(Stored data)
[Start of Attachment]

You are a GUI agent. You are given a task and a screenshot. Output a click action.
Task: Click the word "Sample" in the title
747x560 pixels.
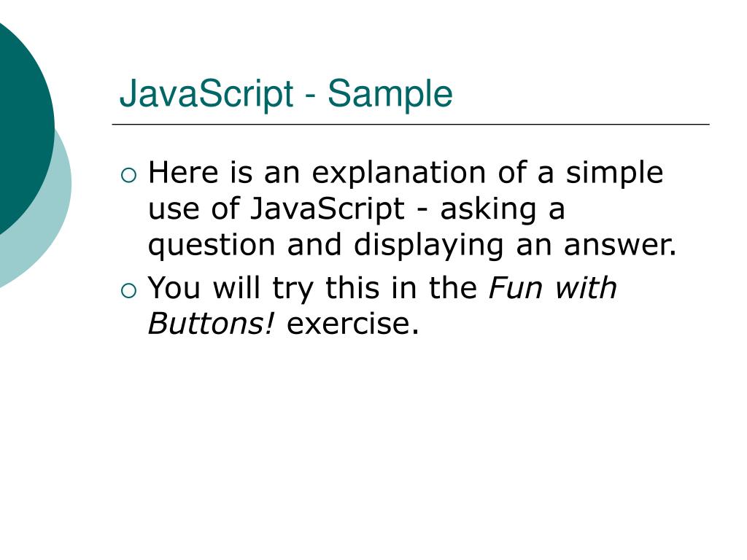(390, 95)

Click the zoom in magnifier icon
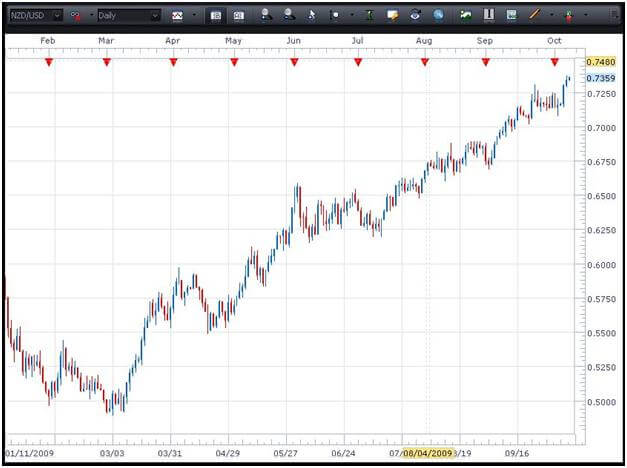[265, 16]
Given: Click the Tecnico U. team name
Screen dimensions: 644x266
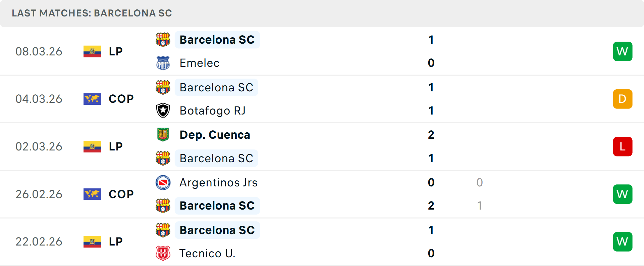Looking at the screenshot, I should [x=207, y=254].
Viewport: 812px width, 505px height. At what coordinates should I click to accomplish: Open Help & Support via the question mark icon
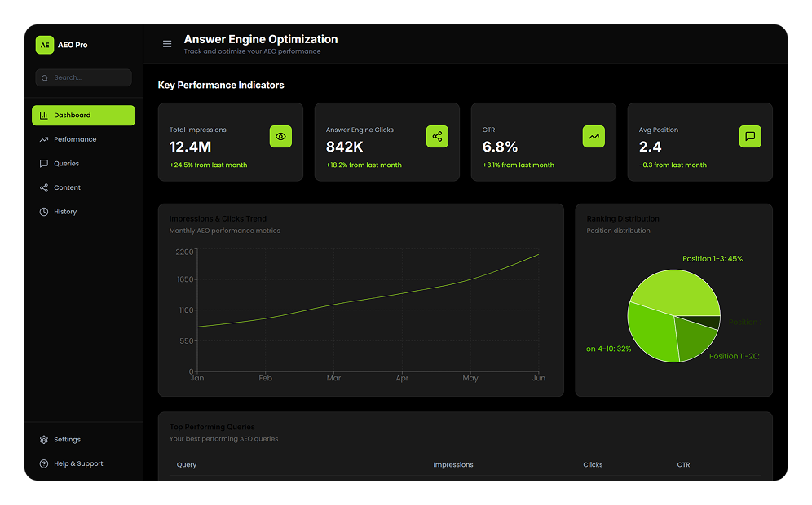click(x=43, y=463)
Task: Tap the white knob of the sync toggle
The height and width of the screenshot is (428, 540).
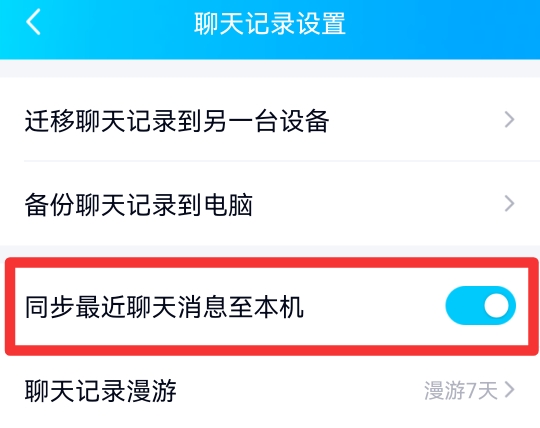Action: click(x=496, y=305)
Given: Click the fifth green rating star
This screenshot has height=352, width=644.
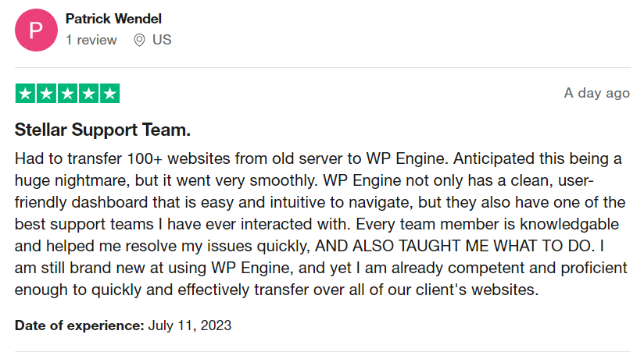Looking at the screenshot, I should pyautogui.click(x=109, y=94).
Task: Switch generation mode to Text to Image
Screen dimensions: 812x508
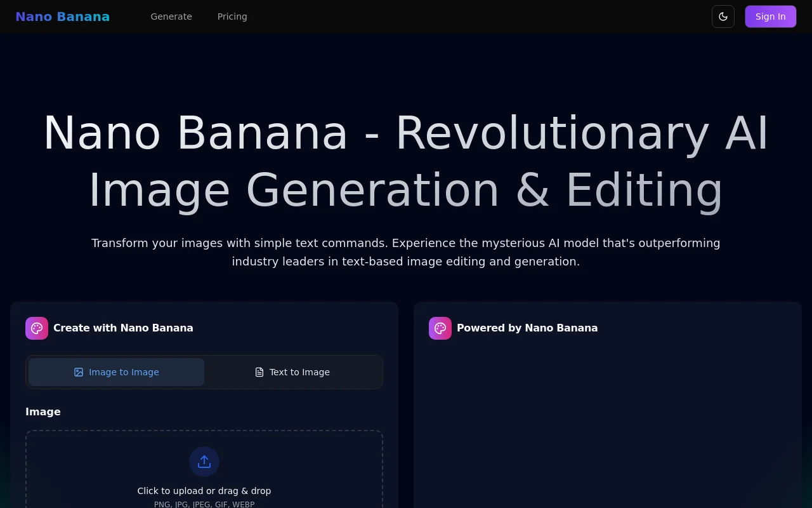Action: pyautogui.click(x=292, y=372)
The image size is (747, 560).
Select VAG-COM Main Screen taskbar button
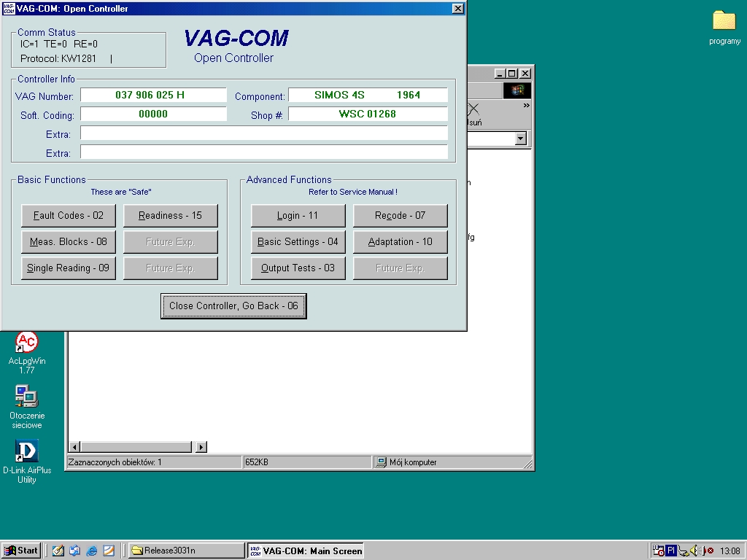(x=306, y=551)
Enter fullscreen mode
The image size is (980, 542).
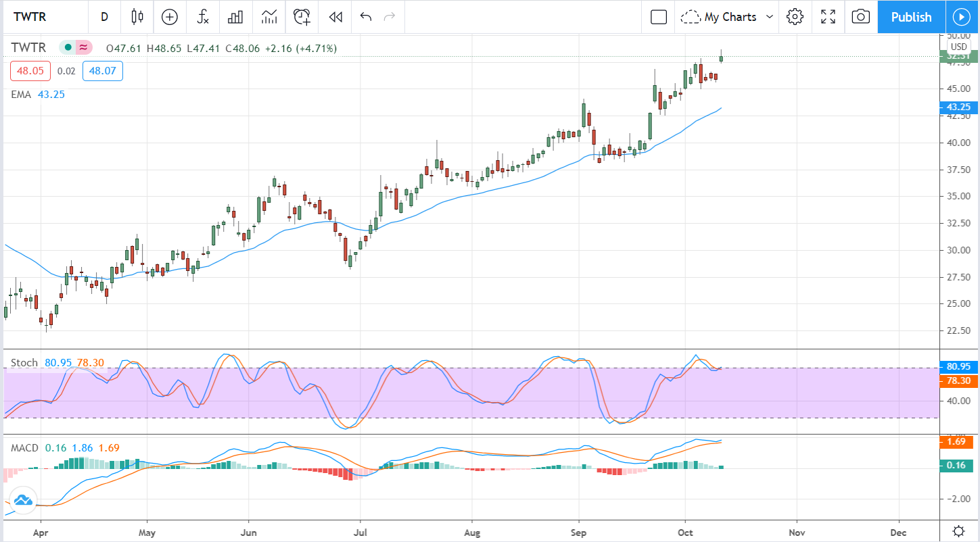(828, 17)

[End of Attachment]

[Work request]:
Quote every line of the records above exactly; no picture is to be copied.

[Result of this task]:
You are a GUI agent. You are given a task and a screenshot. Output a click action.
Task: Click the word "Sample" in the title
747x560 pixels.
(390, 95)

Click the zoom in magnifier icon
[265, 16]
Given: Click the Tecnico U. team name
Screen dimensions: 644x266
Looking at the screenshot, I should [x=207, y=254].
Viewport: 812px width, 505px height. At what coordinates should I click to accomplish: Open Help & Support via the question mark icon
click(x=43, y=463)
Task: Tap the white knob of the sync toggle
The height and width of the screenshot is (428, 540).
Action: click(x=496, y=305)
Given: Click the fifth green rating star
This screenshot has height=352, width=644.
Looking at the screenshot, I should pyautogui.click(x=109, y=94).
Task: Switch generation mode to Text to Image
Screen dimensions: 812x508
Action: pyautogui.click(x=292, y=372)
The image size is (747, 560).
Select VAG-COM Main Screen taskbar button
(x=306, y=551)
Enter fullscreen mode
The image size is (980, 542).
(828, 17)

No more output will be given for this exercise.